What the task asks> Give again the entries below exactly, beginning at the first line and ending at the line with "Task: Click the search magnifier icon".

Stored items>
────

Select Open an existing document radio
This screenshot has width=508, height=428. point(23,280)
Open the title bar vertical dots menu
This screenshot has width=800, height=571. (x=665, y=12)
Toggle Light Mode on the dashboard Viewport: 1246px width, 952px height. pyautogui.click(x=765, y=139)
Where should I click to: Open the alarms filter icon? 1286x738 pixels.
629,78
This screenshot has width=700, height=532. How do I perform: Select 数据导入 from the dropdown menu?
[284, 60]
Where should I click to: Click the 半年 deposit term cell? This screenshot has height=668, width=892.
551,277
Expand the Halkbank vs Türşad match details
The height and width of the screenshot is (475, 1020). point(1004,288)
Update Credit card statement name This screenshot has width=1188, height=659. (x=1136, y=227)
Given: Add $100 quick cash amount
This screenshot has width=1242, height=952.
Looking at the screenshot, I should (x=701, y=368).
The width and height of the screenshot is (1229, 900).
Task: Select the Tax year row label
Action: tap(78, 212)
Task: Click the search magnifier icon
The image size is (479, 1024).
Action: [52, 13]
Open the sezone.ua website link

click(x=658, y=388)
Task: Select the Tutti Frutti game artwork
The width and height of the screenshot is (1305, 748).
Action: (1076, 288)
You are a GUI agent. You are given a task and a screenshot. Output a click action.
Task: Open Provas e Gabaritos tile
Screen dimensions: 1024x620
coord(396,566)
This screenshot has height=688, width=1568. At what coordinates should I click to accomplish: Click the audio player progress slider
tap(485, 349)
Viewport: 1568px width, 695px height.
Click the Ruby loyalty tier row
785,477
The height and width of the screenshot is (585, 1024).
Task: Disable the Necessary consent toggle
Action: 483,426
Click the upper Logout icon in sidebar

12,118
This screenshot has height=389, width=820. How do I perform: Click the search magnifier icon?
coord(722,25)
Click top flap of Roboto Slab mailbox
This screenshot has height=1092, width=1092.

────

Response>
Select Open an existing document radio
This screenshot has width=508, height=428. point(23,280)
Open the title bar vertical dots menu
This screenshot has width=800, height=571. (x=665, y=12)
Toggle Light Mode on the dashboard Viewport: 1246px width, 952px height. pyautogui.click(x=765, y=139)
Where should I click to: Open the alarms filter icon? 1286x738 pixels.
629,78
This screenshot has width=700, height=532. How do I perform: Select 数据导入 from the dropdown menu?
[284, 60]
Where should I click to: Click the 半年 deposit term cell? This screenshot has height=668, width=892.
551,277
Expand the Halkbank vs Türşad match details
The height and width of the screenshot is (475, 1020). point(1004,288)
Update Credit card statement name This screenshot has width=1188, height=659. (x=1136, y=227)
Given: Add $100 quick cash amount
This screenshot has width=1242, height=952.
Looking at the screenshot, I should (x=701, y=368).
The width and height of the screenshot is (1229, 900).
Task: Select the Tax year row label
Action: tap(78, 212)
Task: Click the search magnifier icon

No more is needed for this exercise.